Greater multi-chain engagement will mean flexible liquidity migration and an increase in the volume of crypto flowing across bridges. Bridge protocols have historically been targets for hackers, leading to some of crypto’s biggest thefts, including $125 million missing of the Multichain multi-chain bridge last year.
Mercado noted that bridge security is a big issue while adding that market participants are moving towards more secure solutions for cross-chain crypto transactions.
“The lock and mint mechanism that prevailed throughout 2021-2022, which left a pot of tokens that hackers observed, faced significant competition from order books or trading bridges. routing that are more efficient in terms of volume transferred per locked value, and canonical bridges like USDC Cross Chain. Transfer protocol,” Mercado said.

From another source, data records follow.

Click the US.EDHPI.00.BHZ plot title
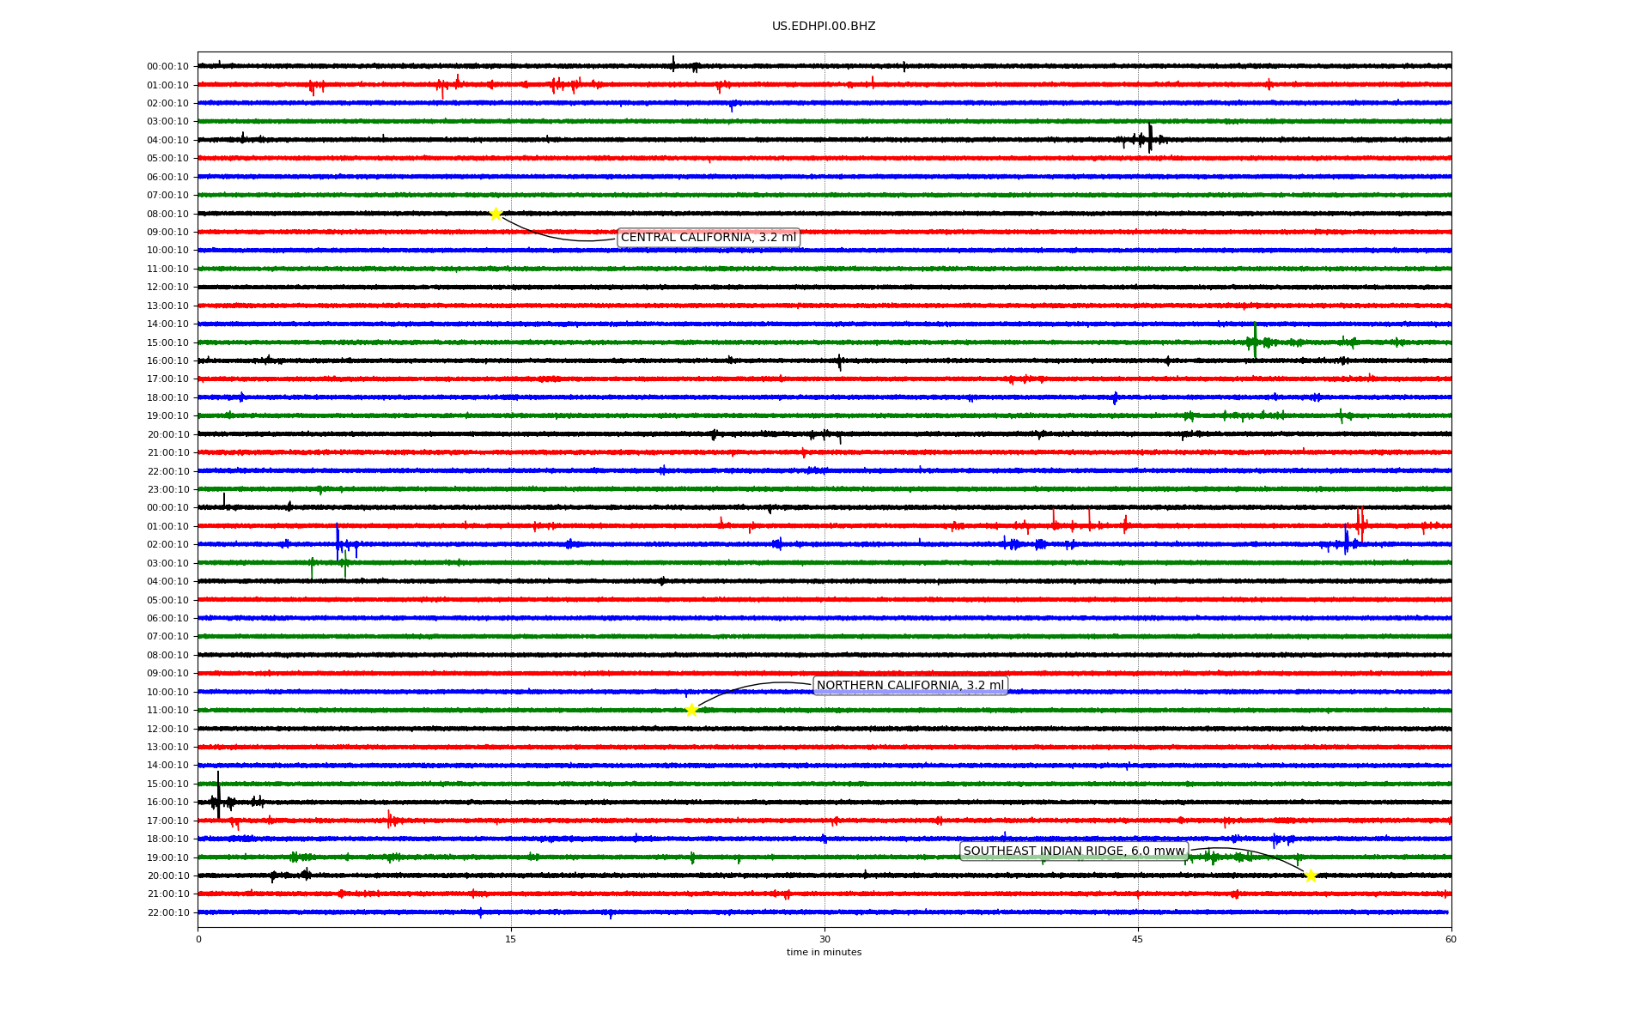The height and width of the screenshot is (1030, 1649). 824,27
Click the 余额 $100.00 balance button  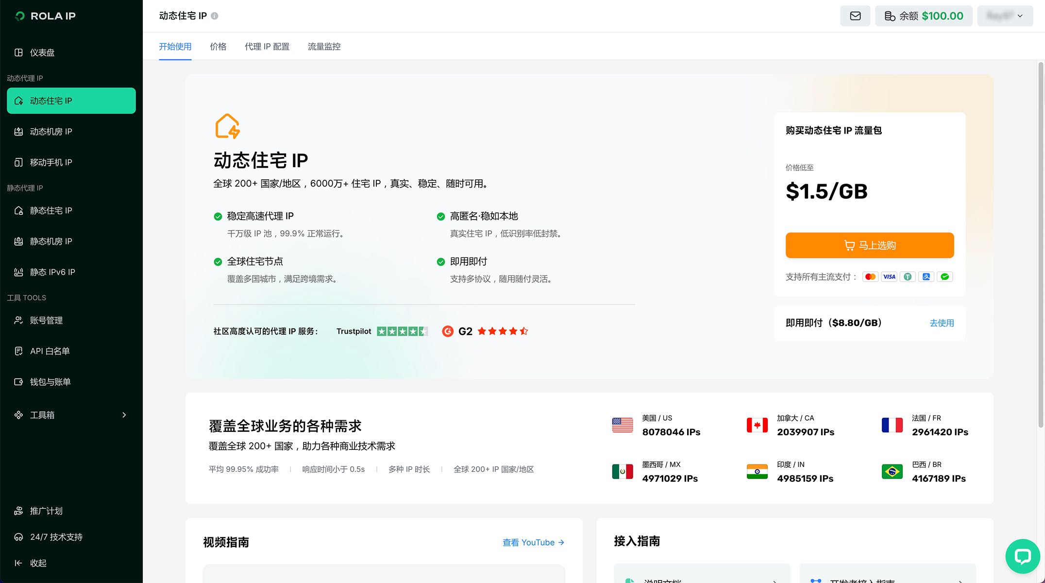pos(923,16)
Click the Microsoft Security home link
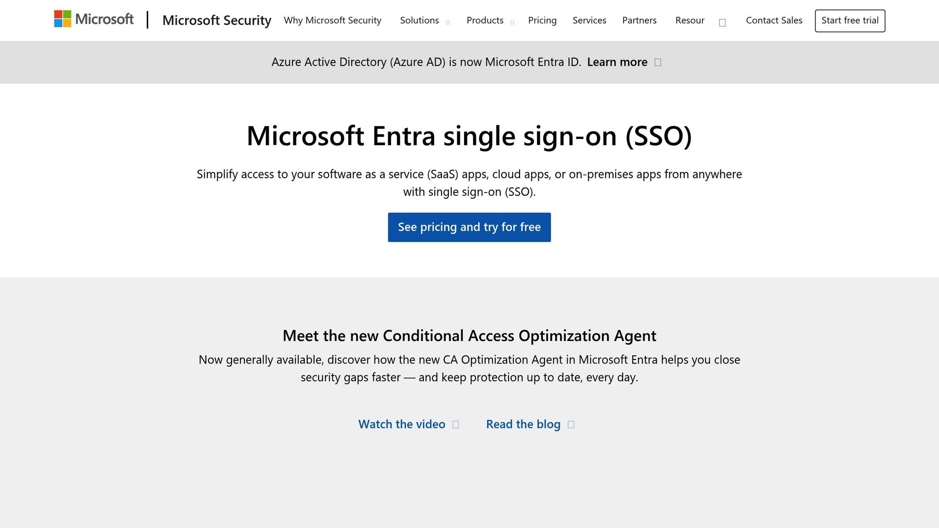This screenshot has width=939, height=528. click(217, 21)
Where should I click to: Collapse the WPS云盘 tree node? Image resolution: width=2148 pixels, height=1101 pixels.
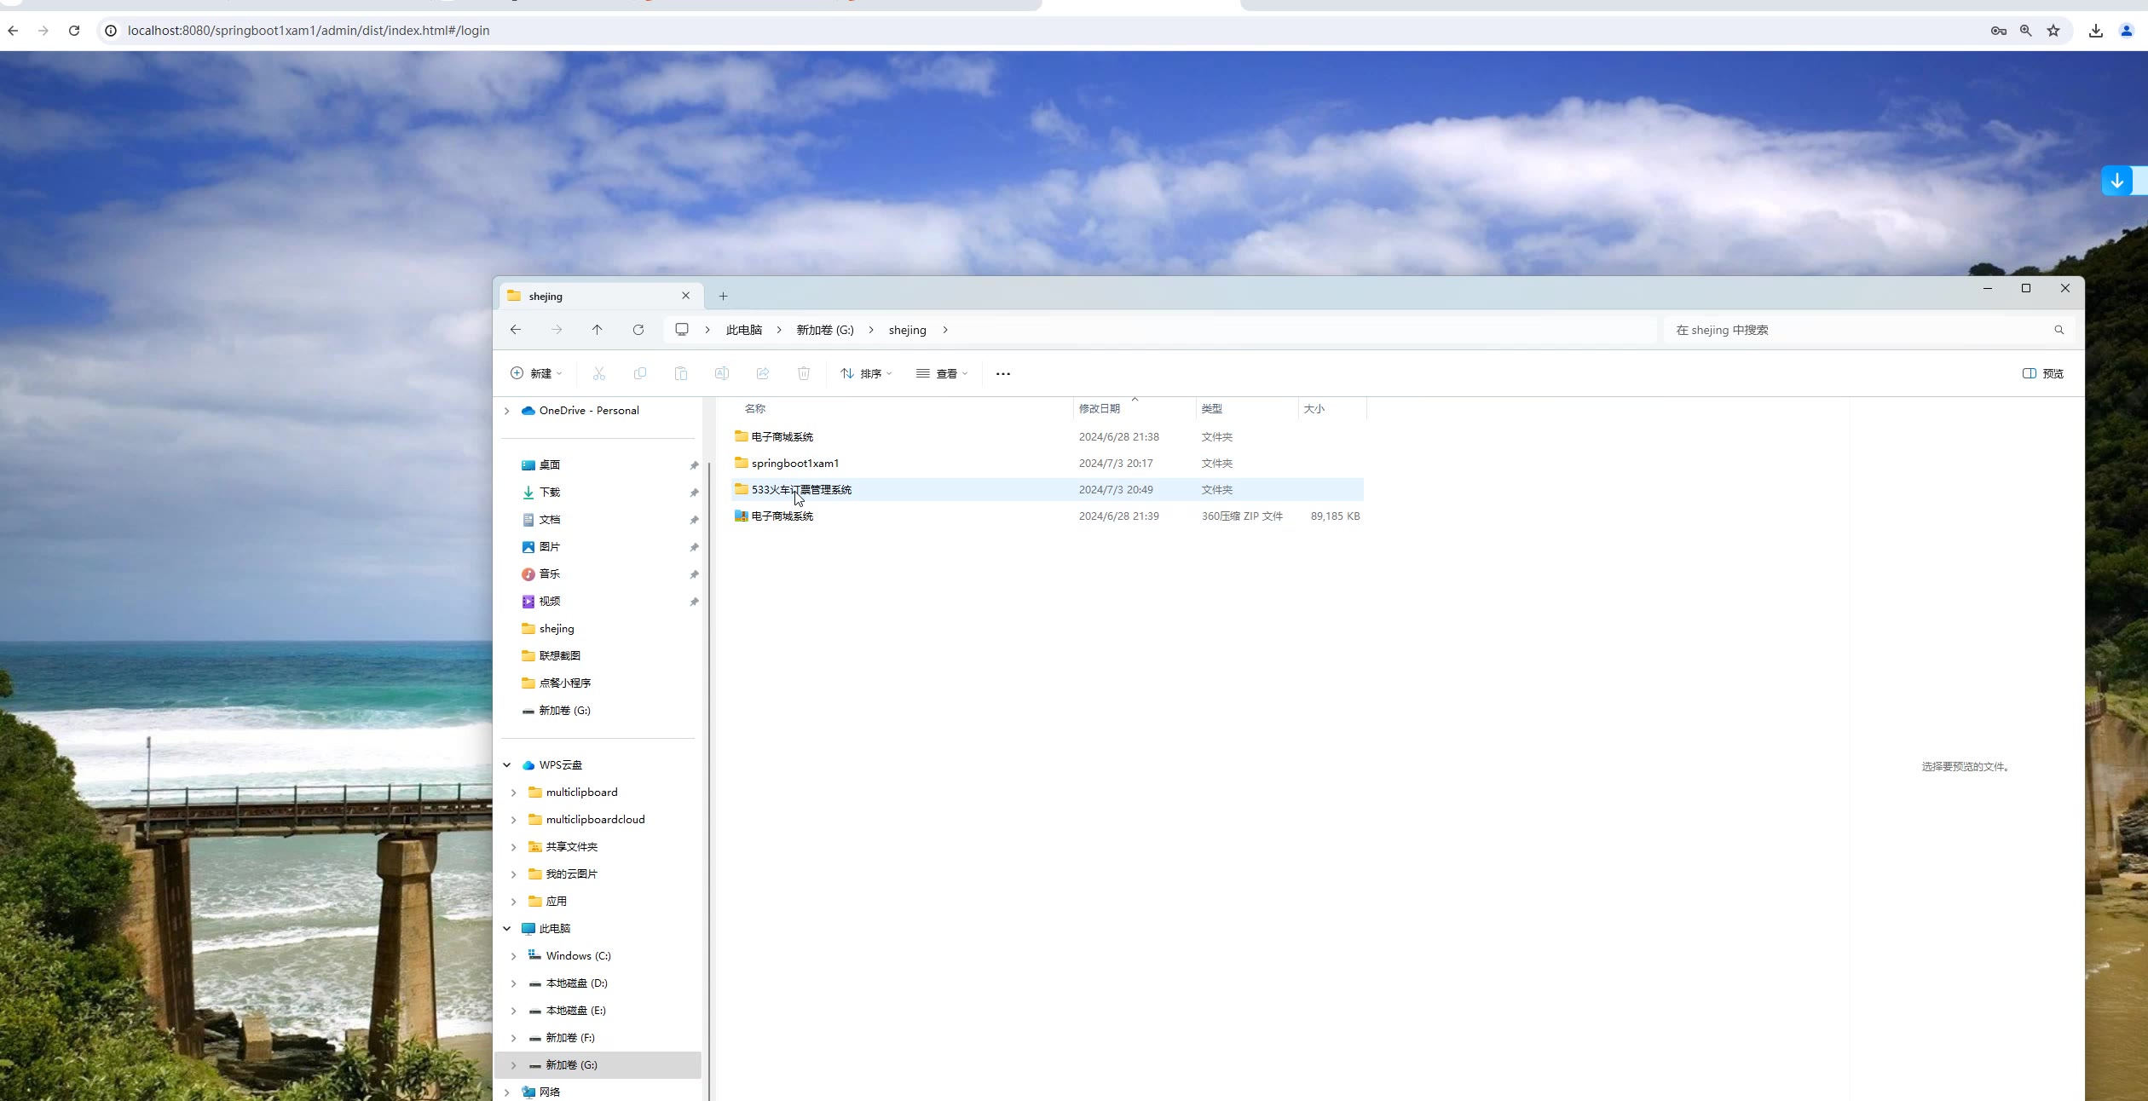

Layer 2 concurrent blockchains
Three of the blockchains covered in the Flipside report – Arbitrum Optimism and Base – are layer 2 of Ethereum. These are networks created to scale Ethereum by processing transactions outside of the main network, but still rely on the security of Ethereum for their purpose.
Polygon is also a scalable blockchain for Ethereum, but is technically not a layer 2, but rather a side chain.
Ethereum Layer 2s have seen a Cambrian explosion over the past 18 months, swelling the EVM blockchain market. With limited liquidity for investors, the report predicts greater competition among incumbents, including reducing transaction costs and providing a smoother user experience.
Ethereum itself stands to gain from rivalry between its Layer 2 networks, as increased network activity means more money for validators.
This struggle for market share dominance between Ethereum layer 2 networks may also affect the value of their respective native tokens, the report states.
Booming infrastructure and channel specialization
In addition to Ethereum layer 2 networks, the overall crypto infrastructure stack has grown in the last year and Flipside predicts an even bigger boom in 2024.
The report highlights significant gains made in zero-knowledge technologies and data availability solutions like Celestia as reasons for this expectation.
New entrants such as blockchain scaling Monad and Berachain are also expected to contribute to this growth, the report said.
Ultimately, the report expects developers to optimize their respective technological strengths, leading to specialized blockchains rather than the general-purpose blockchain networks currently available.